Jumat 13 Nov 2015 05:34 WIB

'Negara Hadir untuk Memuliakan Guru'

Dirjen Guru dan Tenaga Kependidikan Kemendikbud Sumarna Surapranata.
Foto:
Dirjen Guru dan Tenaga Kependidikan Kemendikbud Sumarna Surapranata.

Bagaimana capaian sertifikasi guru?

Sudah 95 persen (saat ini ada 3.015.315 guru dengan rincian 2.294.191 guru tetap berasal dari PNS dan yayasan/swasta dan 721.124 guru tidak tetap), tergantung sudut pandang dulu. Semua guru siap (mengikuti sertifikasi). Program sertifikasi menurut Pasal 8 (UU Nomor 14/2005), calon atau calon guru itu harus S-1, D-4, dan memiliki sertifikat pendidik. Bagi guru yang diangkat sebelum 2005, itu menjadi kewajiban pemerintah dan pemda untuk meningkatkan kualifikasinya dan disertifikasi. Pemerintah berkewajiban menyelesaikan ini selama 10 tahun masa transisi sampai 31 Desember 2015.

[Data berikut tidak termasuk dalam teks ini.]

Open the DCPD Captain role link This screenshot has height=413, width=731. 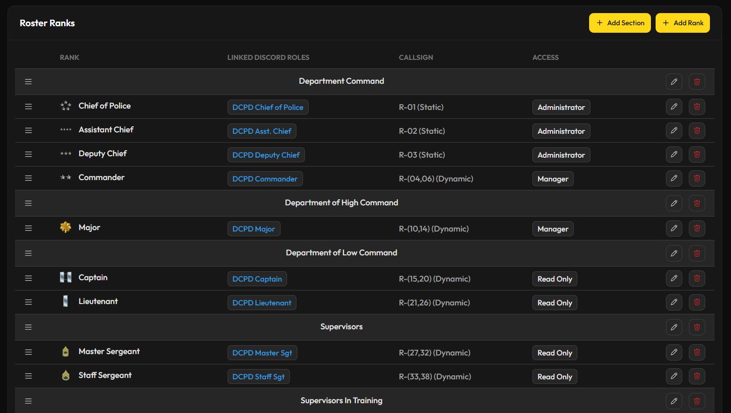coord(257,279)
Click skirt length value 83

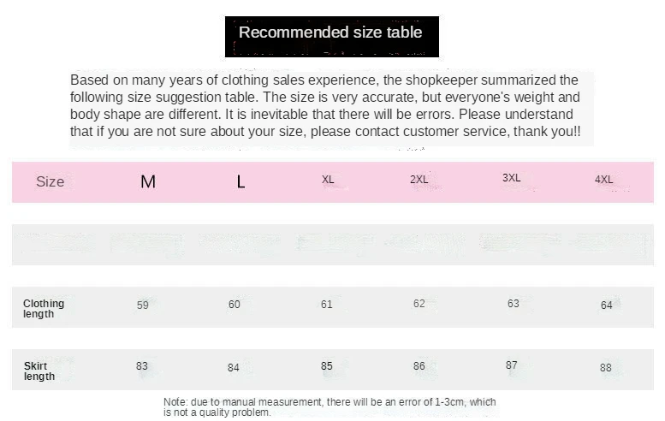click(142, 366)

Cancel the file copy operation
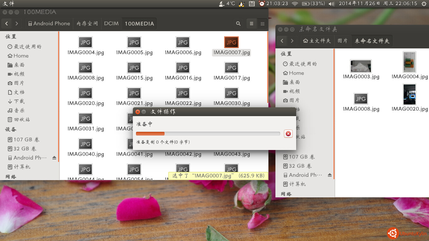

Bagi guru yang diangkat setelah UU berlaku, 1 Januari 2006. Memang sistem rekrutmen kita saat itu sampai saat ini masih bermasalah. Hingga masih ada sekolah yang mengangkat guru tak sesuai UU. Sekarang itu jadi kewajiban siapa? Kalau jadi sarjana hukum, pengacara atau notaris, yang biayai siapa? Biaya sendiri! Setiap calon guru yang diangkat setelah UU berlaku, PPG harus sendiri, kan gitu? Perkara nanti pemerintah memiliki program keberpihakan, itu dilakukan karena negara hadir. Tapi tidak wajib.

 

Apakah pemerintah hadir? Pemerintah hadir beri beasiswa untuk orang pinter, tak mampu, itu namanya afirmasi. Tetapi, kewajiban terletak pada individu. Individu ada, masyarakat ada, dunia industri ada, jadi keterlibatan yang disebut kolaborasi. Itu calon guru memang diwajibkan, apalagi setelah masa transisi sudah selesai tahun 2016, jangan dibolak-balik itu. Negara hadir iya, ada program afirmasi, negara harus hadir, kita melaksanakan PPG profesi puluhan ribu untuk guru yang mau ditempatkan di daerah terpencil dengan sistem guru garis depan, siapa bilang pemerintah tak berpihak, tapi kalau semua harus disekolahkan itu belum. Ke depan ya mungkin kita ikhtiarkan.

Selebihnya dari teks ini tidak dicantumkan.